On August 16, 1975 forty miles from Los Angeles, California, I interviewed Johnny Cash for the now defunct Melody Maker inside the Royal Inn Hotel in Anaheim. At the time of our interview Johnny was in town in 1975 to promote his autobiography, Man In Black, and to perform a special concert for the Christian Booksellers convention.

“It covers the ups and downs of my life and music career and my problem with drugs,” stressed Cash. “The book also contains 20 song lyrics which provide a musical guideline. The lyrics help tell the story. It was time to do the book and set the record straight. About a year ago I was approached by the publisher to write it. I spent nine months writing it and shaping it. I wrote it by hand and worked with an editor.

“It was a whole new project for me. More discipline was involved. It was my main activity for months when I got up in the morning. It was hard lookin’ back through my life and trying to remember conversations and details. Remembering some of the nightmares that I had especially gettin’ off drugs. I went through a total soul-searching experience lookin’ back. I went through all the pain again to a certain degree,” Johnny confessed.

The book eventually sold over a million copies.

“In concert I sing ‘Sunday Morning Coming Down,’ the Kris Kristofferson tune. That’s so much of me that sometimes I feel like I wrote it. There are some songs that I must write for self-expression. If a song comes along I must acknowledge it. I’ve recently recorded a song ‘Strawberry Shortcake.’ It’s about a guy who went into the Plaza hotel in New York and stole a cake. It’s a novelty song. But there are some songs that I had to write like ‘I Walk the Line’.”

In the late ‘60s Cash was selling concert tickets and guesting on TV. The success of his Johnny Cash at Folsom Prison long player gave him new visibility on the pop and rock charts.

Then an American television documentary Johnny Cash! The Man, His World, His Music, directed by filmmaker Robert Elfstrom had a US TV premier in March 1969. Johnny and June Cash, the entire Carter family, Bob Dylan, Bob Johnston, Marshall Grant, Merle Kilgore, and Bob Wooton received vital US TV exposure.

This landmark screen gem, coupled with the ’69 UK-shown Granada-TV Johnny Cash At San Quentin documentary, resulted in ABC-TV offering manager Saul Holiff on behalf of Johnny, an hour-long pilot as a 13-week summer replacement for their Saturday night variety show, The Hollywood Palace.

In June 1969, Columbia Records issued Johnny Cash at San Quentin that hit the sales charts, aided by the LP’s smash country and pop hit single “A Boy Named Sue.” It convinced the ABC network, who then picked up his option for a full season which was conceived, developed, directed and executive produced by William Carruthers. Stan Jacobson was the producer and associate producer was Joel Stein.

Bill Carruthers had previously directed The Soupy Sales Show on station WXYZ-TV in Detroit and had directed the Ernie Kovacs game show Take a Good Look, for ABC-TV. Carruthers subsequently directed The Newlywed Game and The Dating Game.

“Dylan called my dad before he and the staff left for Nashville,” recounted Byl Carruthers, then Billy, the son of William Carruthers. “I had gone to work with my dad that day. He had an overall deal with Screen Gems at the time, and had an office on their lot. He had said we were going to get lunch, and then his assistant beckoned him back to the office, saying it was important!

----------------

**Requirement**
How long did Cash say he spent writing his autobiography, according to the Johnny Cash interview?

**Raw records**
----------------

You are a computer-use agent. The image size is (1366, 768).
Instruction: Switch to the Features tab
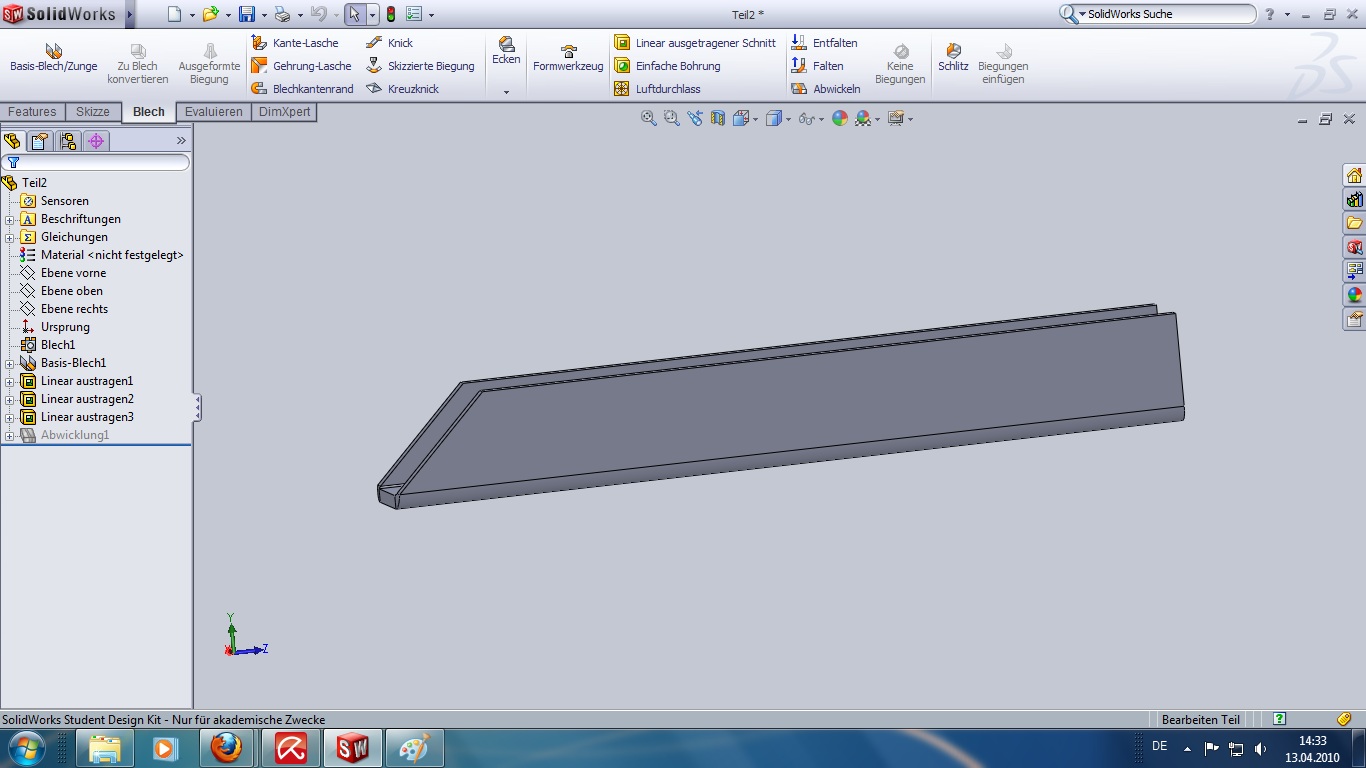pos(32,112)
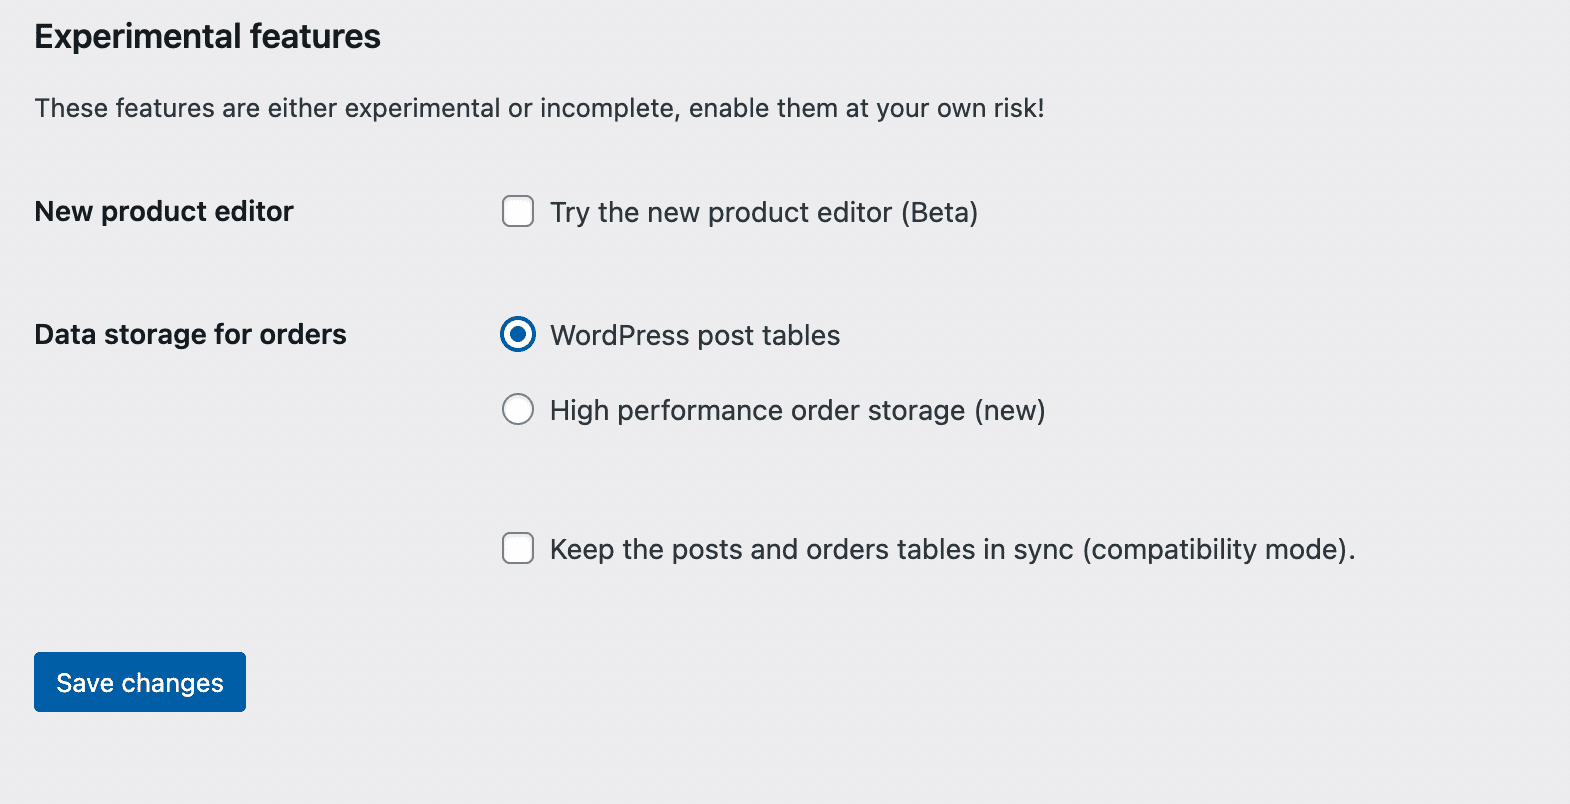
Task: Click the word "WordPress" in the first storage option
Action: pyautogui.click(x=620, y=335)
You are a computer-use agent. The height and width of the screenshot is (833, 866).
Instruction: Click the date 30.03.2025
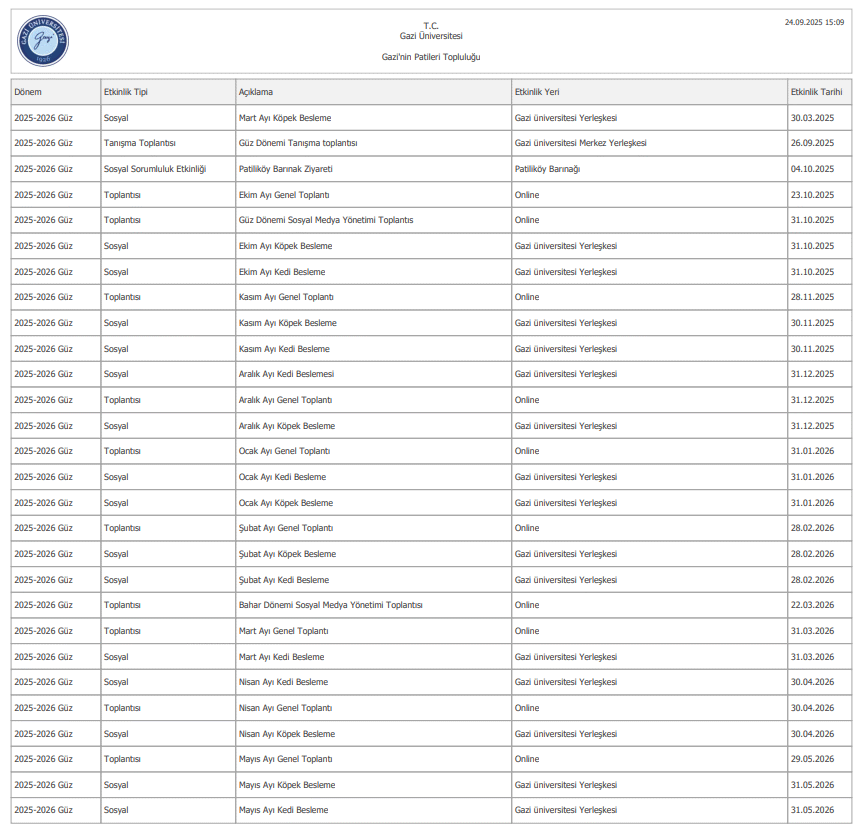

----------------

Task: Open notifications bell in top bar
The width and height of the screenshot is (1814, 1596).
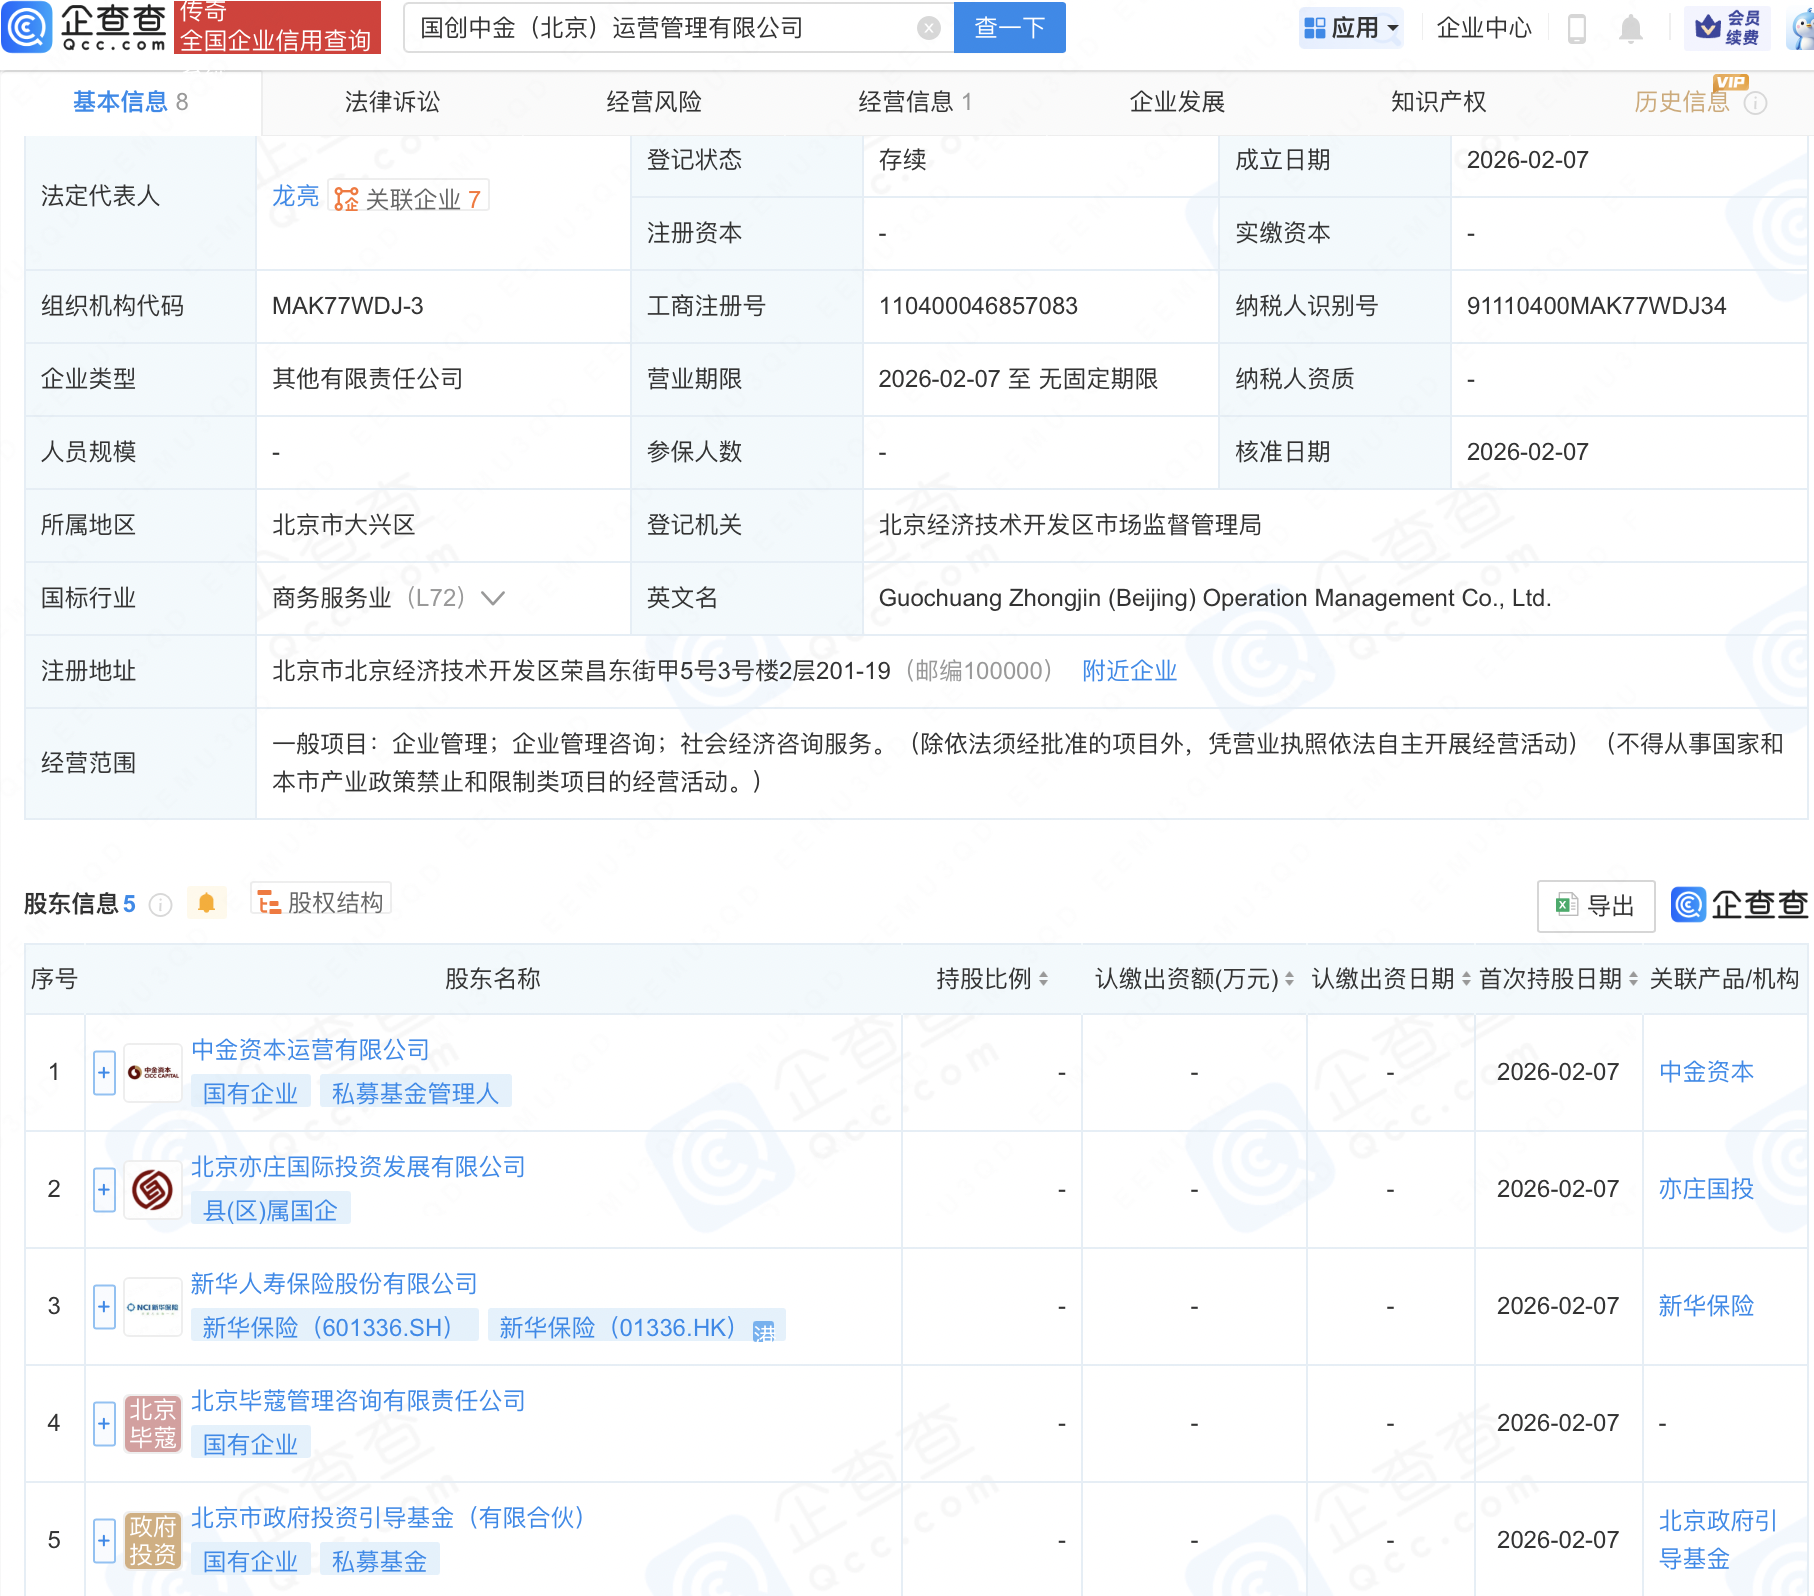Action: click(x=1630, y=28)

----------------

**Output for this exercise**
Nine months.